TASK REQUIREMENTS = Look below for the line that contains "The width and", then quote it and all the lines after it, exactly, with the pictures left out.

DATASET RECORDS =
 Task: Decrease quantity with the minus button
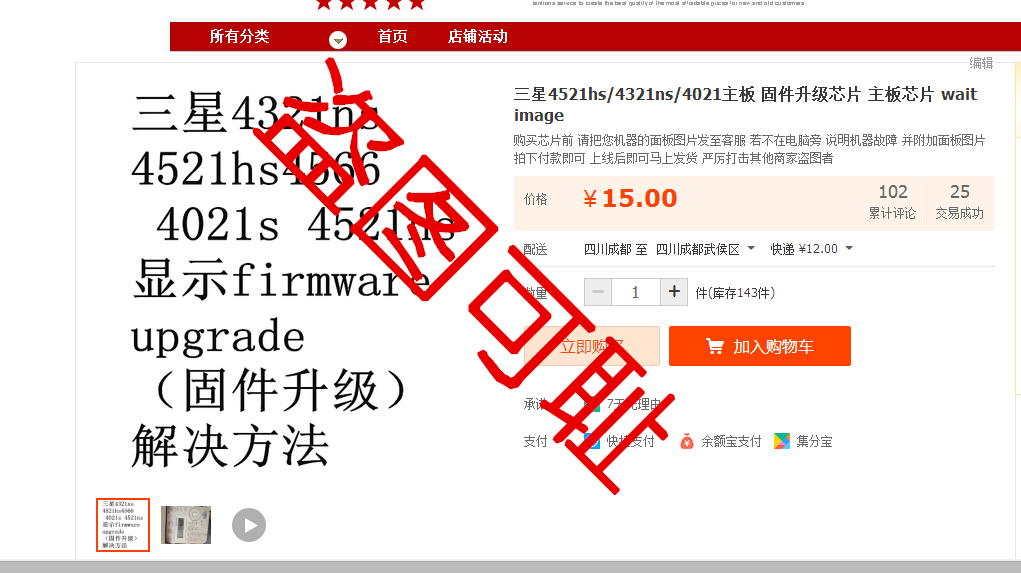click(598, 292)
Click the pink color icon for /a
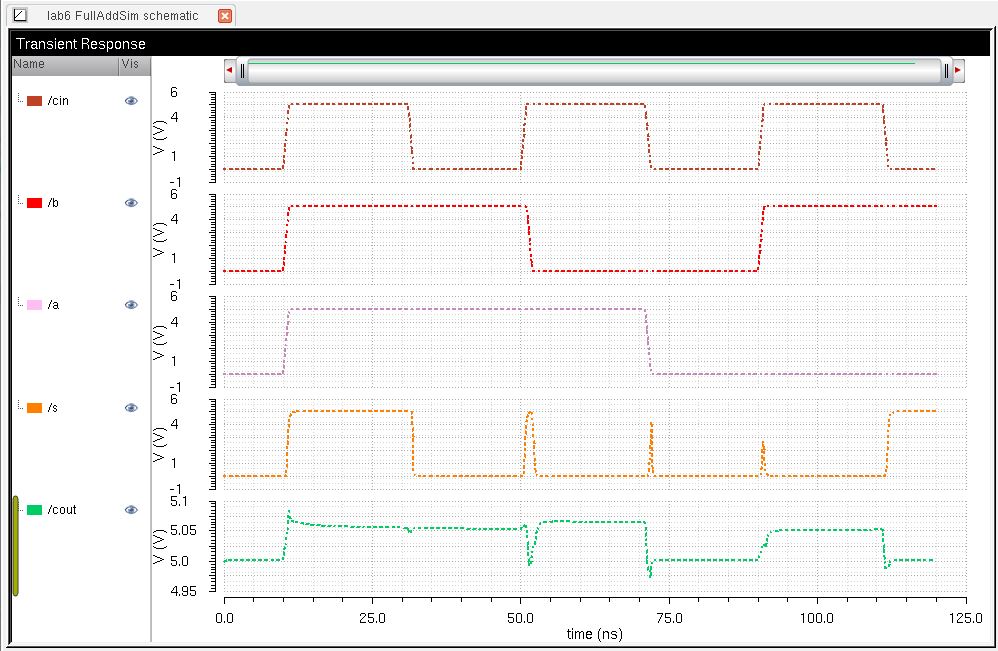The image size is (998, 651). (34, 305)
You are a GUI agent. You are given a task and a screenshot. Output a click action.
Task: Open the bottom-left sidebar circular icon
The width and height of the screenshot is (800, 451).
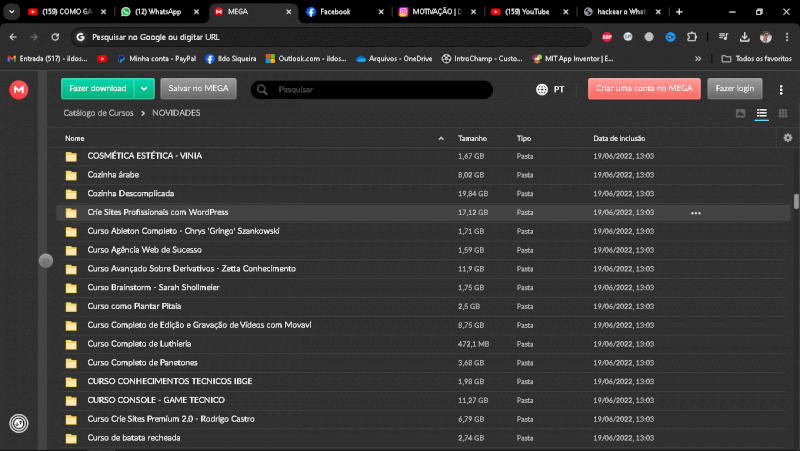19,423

YOUR RESPONSE =
The width and height of the screenshot is (800, 451).
19,423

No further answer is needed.